2) Alternative treatment (in patients with allergy to penicillin or those who refuse parenteral treatment): Oral doxycycline 100 mg every 12 hours for 14 days or IV ceftriaxone 1 g every 24 hours for 10 days.
2. Late latent syphilis, cardiovascular syphilis, late benign syphilis:
1) First-line treatment: IM benzathine penicillin G 2.4 million IU every week for 3 weeks. IM procaine penicillin G (INN procaine benzylpenicillin) 600,000 IU can be given every 24 hours for 17 to 21 days if benzathine penicillin G is unavailable.
2) Alternative treatment (in patients with allergy to penicillin or those who refuse parenteral treatment): Oral doxycycline 100 mg every 12 hours for 21 to 28 days.
3. Neurosyphilis (including ocular syphilis and otosyphilis):
1) First-line treatment: IV crystalline penicillin G (INN crystalline benzylpenicillin) at a dose of 3 to 4 million IU every 4 hours for 10 to 14 days.
2) Alternative treatment (only if IV administration of crystalline penicillin G is not possible): IV ceftriaxone 1 to 2 g every 24 hours for 14 days (less effective than penicillin therapy) or IM procaine penicillin G 2.4 million IU every 24 hours in combination with oral probenecid 500 mg every 6 hours for 10 to 14 days.
Patients with allergy to penicillin should be desensitized.
4. Syphilis in pregnancy: Benzathine penicillin G is the only treatment of choice in pregnant patients; dosage should be the same as in other patients, depending on the stage and clinical features of the disease. Pregnant patients with allergy to penicillin should be desensitized. Do not use macrolides (they do not cross the placenta and are therefore ineffective in the treatment of infection in the fetus; they may also induce drug resistance).
Treatment effectiveness or reinfection should be assessed on clinical and serologic follow-up.
In patients with symptomatic syphilis, resolution of clinical manifestations must be confirmed. Clinical and serologic follow-up (nontreponemal antibody testing) after treatment of early syphilis should be performed after 1 month from therapy completion, and then after 3, 6, and 12 months. Resolution of clinical manifestations and ≥4-fold decline (ie, from 1:32 to 1:8) in nontreponemal antibody titer after 6 months of therapy completion compared with baseline are considered an adequate response to treatment. A negative nontreponemal antibody test result is the best marker of infection resolution, but it is observed in few patients only. Inadequate response to treatment may indicate CNS involvement or serum resistance.

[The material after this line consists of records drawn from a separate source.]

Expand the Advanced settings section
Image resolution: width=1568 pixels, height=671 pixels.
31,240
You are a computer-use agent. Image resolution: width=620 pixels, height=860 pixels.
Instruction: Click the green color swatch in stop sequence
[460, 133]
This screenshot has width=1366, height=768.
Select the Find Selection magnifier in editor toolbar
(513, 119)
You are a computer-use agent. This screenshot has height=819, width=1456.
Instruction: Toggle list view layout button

A serologic response after treatment of late latent syphilis is rarely seen. Patients with stable (ie, maintained for ≥1 year) low nontreponemal titers after treatment of late latent syphilis do not need further clinical or serologic follow-up.

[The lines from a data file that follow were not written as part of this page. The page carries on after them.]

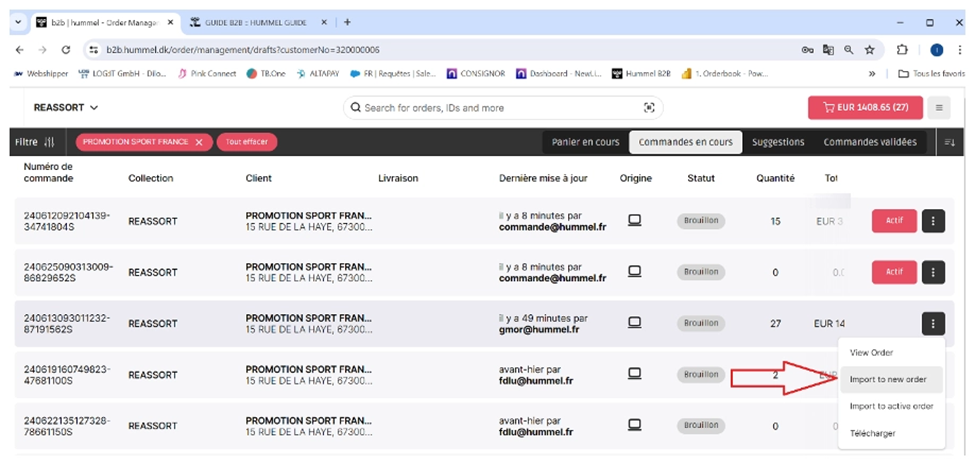
Task: Click the barcode scan icon in search bar
Action: tap(649, 108)
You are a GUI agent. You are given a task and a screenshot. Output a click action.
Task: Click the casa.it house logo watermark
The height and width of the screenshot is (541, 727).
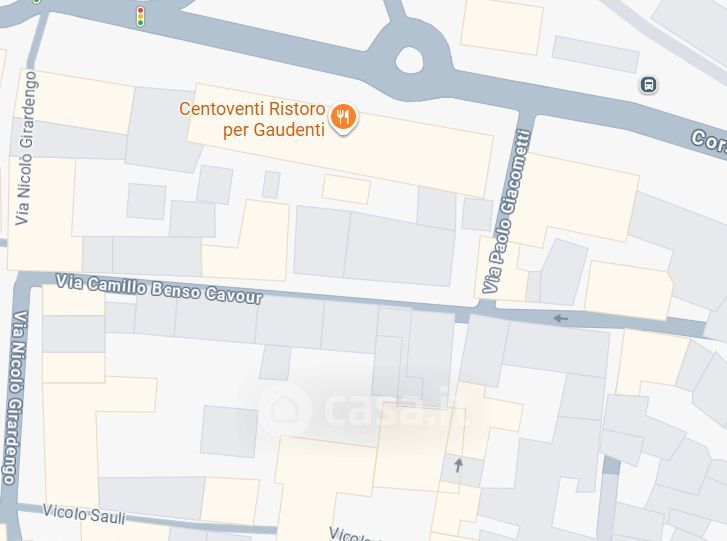[x=284, y=409]
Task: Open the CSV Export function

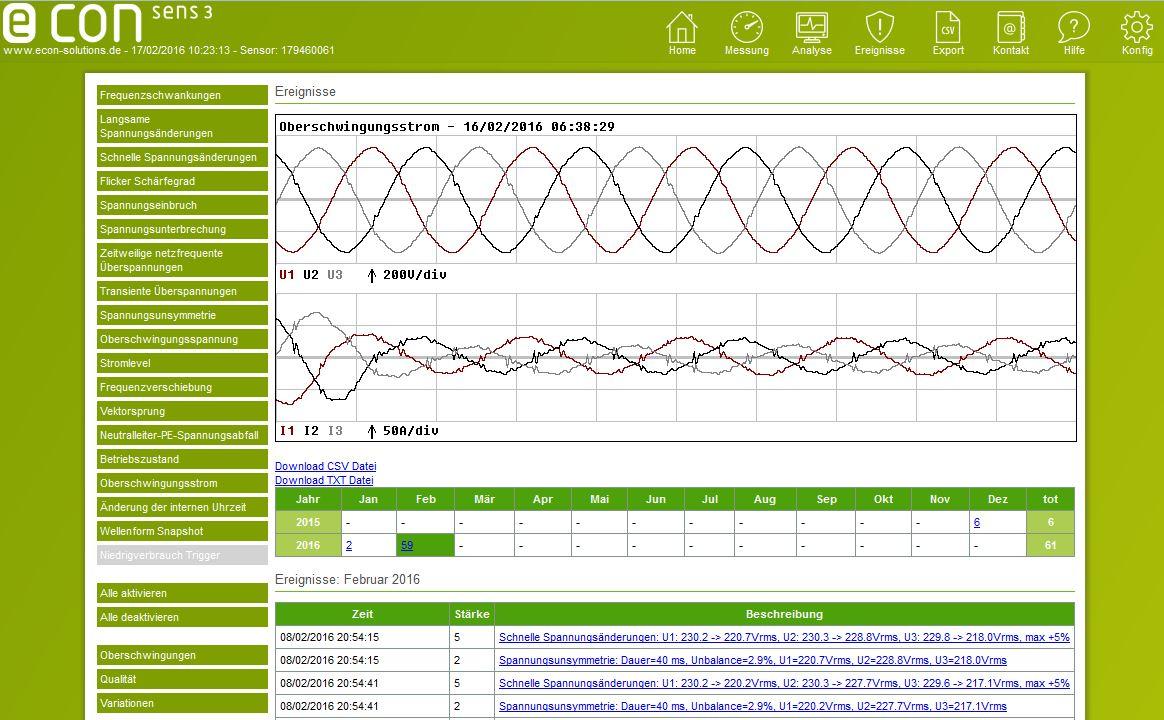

A ≥4-fold rise in nontreponemal antibody titers indicates reinfection, even if no clinical manifestations are observed. Try to evaluate the infection stage and initiate treatment in those patients.

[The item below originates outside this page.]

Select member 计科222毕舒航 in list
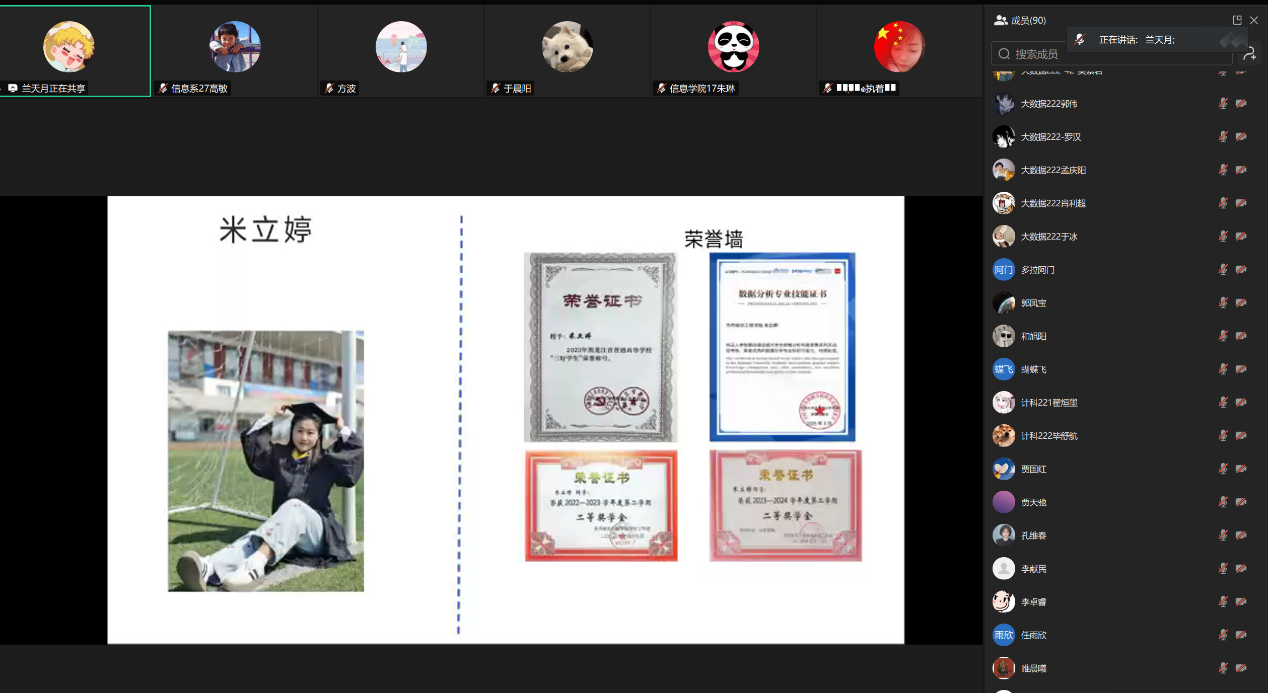pos(1048,436)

A follow-up CSF examination should be performed 6 weeks to 6 months after completion of neurosyphilis treatment. Normalization of leukocyte count to <5 cells/microL is considered an adequate response.
1. Adverse effects of treatment:
1) Anaphylactic shock (due to allergy to penicillin).
a) Early syphilis: Fever of up to 41 degrees Celsius, headache, myalgia, arthralgia, exacerbated inflammation in skin lesions.
b) Cardiovascular syphilis: As in early syphilis; myocardial infarction is possible.
c) Neurosyphilis: As in early syphilis; worsening of neurologic manifestations and ischemic stroke are possible.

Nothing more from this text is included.